1.2.4. Discussion

On our code page, we provide scripts for data generation, performance evaluation for the k-nearest neighbor (kNN), linear regression, and the optimal Bayes rule. Additionally, we demonstrate how to create performance plots as displayed.

Example 1

Let’s look the performance plots derived from two datasets generated by Example 1. The x-axis represents the degree of freedom. T

Performance plot for Example 1

The red curve indicates the test error, while the blue dashed line indicates the training error, for different k values in kNN. For instance, k=1 corresponds to a DF of 200, and k=200 ccorresponds to a DF of 1. The blue dashed line indicates the training error for kNN.

The two triangles, red and blue, denote the test and training errors for the linear model, respectively. They are plotted at a DF of three because, in a two-dimensional setting like ours, the linear model requires estimation of two slope parameters and an intercept.

The purple line traces the Bayes error, a benchmark derived using the true data-generating process. There’s no training involved; we simply compute the Bayes error on the test data.

You may notice slight differences in the plots when datasets vary. Yet, some patterns persist. As complexity increases, training error generally reduces, while test error initially remains steady but rises due to over-fitting at advanced stages.

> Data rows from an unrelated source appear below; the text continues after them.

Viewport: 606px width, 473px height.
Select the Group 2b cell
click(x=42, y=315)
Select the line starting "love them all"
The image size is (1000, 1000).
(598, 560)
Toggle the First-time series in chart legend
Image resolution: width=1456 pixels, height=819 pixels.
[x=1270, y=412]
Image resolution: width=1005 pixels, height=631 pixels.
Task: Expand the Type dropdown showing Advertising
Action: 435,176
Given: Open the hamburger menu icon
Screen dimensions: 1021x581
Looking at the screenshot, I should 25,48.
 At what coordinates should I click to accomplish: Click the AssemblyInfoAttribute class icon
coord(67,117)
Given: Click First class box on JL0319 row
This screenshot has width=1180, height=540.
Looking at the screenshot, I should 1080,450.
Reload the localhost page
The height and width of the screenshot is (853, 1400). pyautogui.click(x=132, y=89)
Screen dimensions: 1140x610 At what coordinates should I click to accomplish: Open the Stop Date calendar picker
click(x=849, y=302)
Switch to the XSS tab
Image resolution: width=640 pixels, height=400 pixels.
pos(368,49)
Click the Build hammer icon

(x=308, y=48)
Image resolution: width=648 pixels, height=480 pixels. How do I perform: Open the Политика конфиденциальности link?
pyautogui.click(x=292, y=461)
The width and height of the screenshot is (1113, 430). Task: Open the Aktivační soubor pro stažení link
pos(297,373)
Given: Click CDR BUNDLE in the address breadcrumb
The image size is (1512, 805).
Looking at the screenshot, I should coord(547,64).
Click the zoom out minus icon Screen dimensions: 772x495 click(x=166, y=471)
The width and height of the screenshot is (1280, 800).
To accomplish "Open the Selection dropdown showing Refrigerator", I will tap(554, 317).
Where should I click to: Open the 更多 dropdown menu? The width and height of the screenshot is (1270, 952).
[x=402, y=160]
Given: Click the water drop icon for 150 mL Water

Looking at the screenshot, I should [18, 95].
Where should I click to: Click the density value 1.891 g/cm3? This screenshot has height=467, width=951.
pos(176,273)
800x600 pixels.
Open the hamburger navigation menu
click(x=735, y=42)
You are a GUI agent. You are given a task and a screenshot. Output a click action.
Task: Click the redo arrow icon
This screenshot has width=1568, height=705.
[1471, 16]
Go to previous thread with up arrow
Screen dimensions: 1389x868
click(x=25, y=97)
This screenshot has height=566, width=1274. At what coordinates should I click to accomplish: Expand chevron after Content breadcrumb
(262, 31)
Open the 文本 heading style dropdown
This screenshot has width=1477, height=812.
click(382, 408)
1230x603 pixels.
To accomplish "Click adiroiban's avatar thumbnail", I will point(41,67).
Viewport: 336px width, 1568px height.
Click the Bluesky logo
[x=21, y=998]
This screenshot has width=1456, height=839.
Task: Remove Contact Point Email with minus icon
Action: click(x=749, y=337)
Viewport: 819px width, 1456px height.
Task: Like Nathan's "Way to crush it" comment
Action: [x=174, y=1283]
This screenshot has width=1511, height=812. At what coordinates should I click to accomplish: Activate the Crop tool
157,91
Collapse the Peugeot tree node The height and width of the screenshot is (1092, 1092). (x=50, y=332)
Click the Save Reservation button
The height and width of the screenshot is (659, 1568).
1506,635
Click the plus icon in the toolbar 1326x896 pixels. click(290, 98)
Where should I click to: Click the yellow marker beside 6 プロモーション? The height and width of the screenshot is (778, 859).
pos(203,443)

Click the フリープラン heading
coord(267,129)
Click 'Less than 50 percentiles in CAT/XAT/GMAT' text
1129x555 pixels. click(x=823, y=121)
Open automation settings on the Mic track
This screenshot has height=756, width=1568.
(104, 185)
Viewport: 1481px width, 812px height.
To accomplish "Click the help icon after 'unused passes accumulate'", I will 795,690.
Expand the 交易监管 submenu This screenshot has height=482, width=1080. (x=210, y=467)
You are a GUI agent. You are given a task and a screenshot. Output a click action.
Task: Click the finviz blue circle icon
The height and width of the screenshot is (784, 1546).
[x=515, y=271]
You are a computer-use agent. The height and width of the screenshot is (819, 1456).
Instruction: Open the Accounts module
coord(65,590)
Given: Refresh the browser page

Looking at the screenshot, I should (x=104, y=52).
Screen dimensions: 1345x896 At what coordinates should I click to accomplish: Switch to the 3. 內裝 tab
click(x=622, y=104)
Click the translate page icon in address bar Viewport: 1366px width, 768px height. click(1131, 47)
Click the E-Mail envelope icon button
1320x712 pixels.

Interestingly, close examination reveals that the linear model and kNN with a small DF (or equivalently large k value), and the Bayes rule perform quite comparably. This suggests that the optimal decision rule is within the capacity of the linear model. The linear model’s ability to approximate the optimal Bayes rule is not unexpected. In fact, we have shown in previous section that the optimal decision boundary for Example 1 is indeed linear with respect to X.

Example 2

However, our second example tells a different story. Its performance plot reveals a wider gap between optimal performance and the linear model. This is attributed to the non-linear nature of the optimal decision rule for this example.

Performance plot for Example 2

For kNN, we notice a consistent pattern of declining training error as model complexity grows. It exhibits a U-shaped test error, indicating an optimal kNN somewhere within this curve. However, even for kNN, a gap exists between it and the optimal decision rule. For an in-depth discussion on this simulation study and comparisons between kNN and linear regression, refer to Chapter 2 of “Elements of Statistical Learning.”

While examining these performance plots, it’s important to be aware that the demonstrated effectiveness of kNN might be overstated. For instance, one might be tempted to point the test performance at k=7 (corresponding to DF = 29) as the performance of kNN, since it’s the smallest test error among all k choices. However, such an optimistic performance isn’t feasible in real-world applications, where the perfect k value would be unknown, given our lack of access to the test data.

A more realistic approach is to use cross-validation. Given a training dataset, various k values are tested and the corresponding cross-validation errors for each are recorded. These errors guide the selection of the optimal k value, which can then be employed to evaluate test errors. In your upcoming coding assignment, you will be asked to implement this cvKNN technique.

Summary

To summarize, linear regression operates on a strong linear assumption. In our simulation, where X is two-dimensional, we estimate only three parameters, leading to low variance for the linear regression model. However, it might possess high bias if the actual function isn’t linear.

On the other hand, kNN assumes only local smoothness, implying nearby points should yield similar responses. It generally has low bias and can fit many functions, making it consistent. For kNN to remain consistent, though, the neighborhood size (k) can’t remain constant; it must also grow, albeit at a slower rate than the sample size. This results in a high variance for kNN, but with proper bias and variance control, kNN can deliver excellent performance under the right conditions.